TEKS BACAAN:
» » Kain Tapis, Warisan Nenek Moyang yang Makin Langka

BANDARLAMPUNG--Kain tapis adalah pakaian wanita suku Lampung berbentuk kain sarung yang terbuat dari tenunan benang kapas dengan motif atau hiasan yang disulam dengan benang emas atau benang perak. Kain tapis dipakai untuk menutup bagian pinggang ke bawah.

Menurut Van der Hoop, seorang penulis dan ahli sejarah dari Belanda, orang Lampung telah menenun kain nampan (kain brokat) dan kain pelepai (hiasan dinding) sejak abad 2 Sebelum Masehi. Motif kain nampan dan pelepai antara lain kain dan kunci (key and rhomboid shape), pohon hayat, dan bangunan yang berisi roh manusia yang sudah meninggal. Selain itu ada juga motif binatang, matahari, bulan, dan bunga melati.

Panjangnya sejarah kain tapis Lampung juga ditunjukkan dengan adanya koleksi tapis kuno Lampung yang sudah berumur 400-an tahun yang saat ini tersimpan di musium Inggris dan Amerika Serikat. Bahkan, ada beberapa pengamat budaya Lampung yang mengungkapkan bahwa tapis Lampung sudah ada sejak zaman prasejarah.

Menurut Anshori Djausal, seorang budayawan Lampung yang juga ketua masyarakat adat Abung (Lampung Utara), pada zaman dahulu kain tapis yang terbuat dari kain tenun dan disulam dengan benang emas, perak atau sutera merupakan simbol status seseorang.

Fungsi kain tapis sendiri berkaitan erat dengan makna simbolis yang terdapat pada ragam hias dan merupakan perangkat untuk kepentingan upacara adat. Kain tapis mempunyai fungsi dalam beberapa aspek kehidupan masyarakat pendukungnya, seperti aspek sosial, aspek religius, aspek estetika, dan aspek ekonomi.

Dari aspek religius, kain tapis lazim dipakai pada upacara daur hidup termasuk upacara keagamaan. Ragam hias yang ada di atas selembar tapis melambangkan wujud kepercayaan masyarakat Lampung terhadap kebesaran alam dan keagungan Tuhan. Sedangkan dari aspek estetika, motif ragam hias yang ditampilkan melahirkan karya seni yang memiliki nilai estetika dan nilai historis yang tinggi.

Kerajinan tapis pada zaman dulu lebih sebagai kebutuhan sosial sekelompok masyarakat pendukungnya untuk memenuhi kepentingan adat istiadat. Misalnya untuk keperluan pemberian gelar adat, penyambutan tamu penting, upacara perkawinan, upacara adat mengangkat saudara (muari), dan lain-lain. Dengan adanya perkembangan zaman dan kebutuhan masyarakat, hasil kerajinan tapis diperjualbelikan kepada masyarakat luas, akhirnya sedikit demi sedikit fungsi simbolis dan religi diabaikan.

CATATAN YANG DITAMPILKAN:
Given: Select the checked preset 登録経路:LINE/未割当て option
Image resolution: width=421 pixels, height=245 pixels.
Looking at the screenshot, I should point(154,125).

==

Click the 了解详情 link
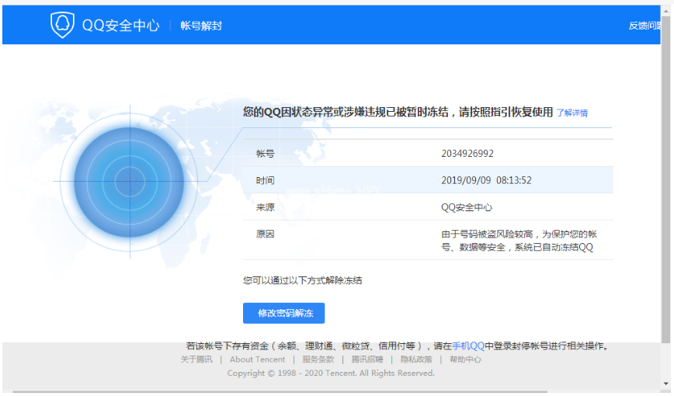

* * *

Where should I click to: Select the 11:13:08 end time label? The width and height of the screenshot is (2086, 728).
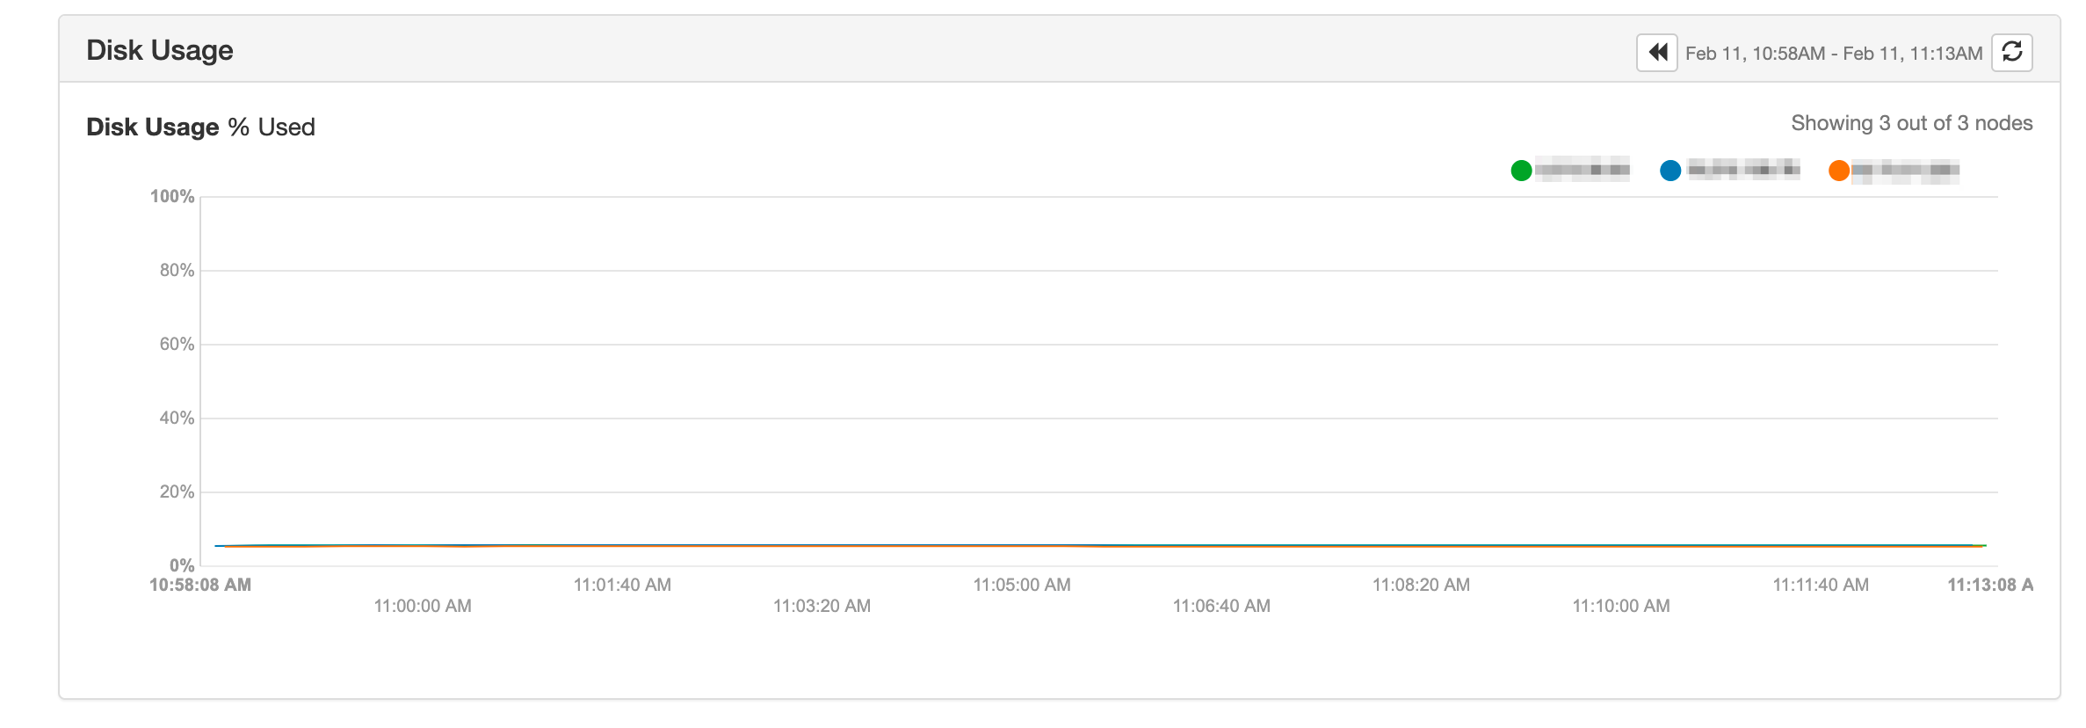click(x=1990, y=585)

TUGAS:
Salin kembali bagian teks tentang kain tapis dari "BANDARLAMPUNG--Kain tapis adalah" sampai "dan bunga melati.", lalu ganti "menenun" dengan "membuat".

JAWABAN:
BANDARLAMPUNG--Kain tapis adalah pakaian wanita suku Lampung berbentuk kain sarung yang terbuat dari tenunan benang kapas dengan motif atau hiasan yang disulam dengan benang emas atau benang perak. Kain tapis dipakai untuk menutup bagian pinggang ke bawah.

Menurut Van der Hoop, seorang penulis dan ahli sejarah dari Belanda, orang Lampung telah membuat kain nampan (kain brokat) dan kain pelepai (hiasan dinding) sejak abad 2 Sebelum Masehi. Motif kain nampan dan pelepai antara lain kain dan kunci (key and rhomboid shape), pohon hayat, dan bangunan yang berisi roh manusia yang sudah meninggal. Selain itu ada juga motif binatang, matahari, bulan, dan bunga melati.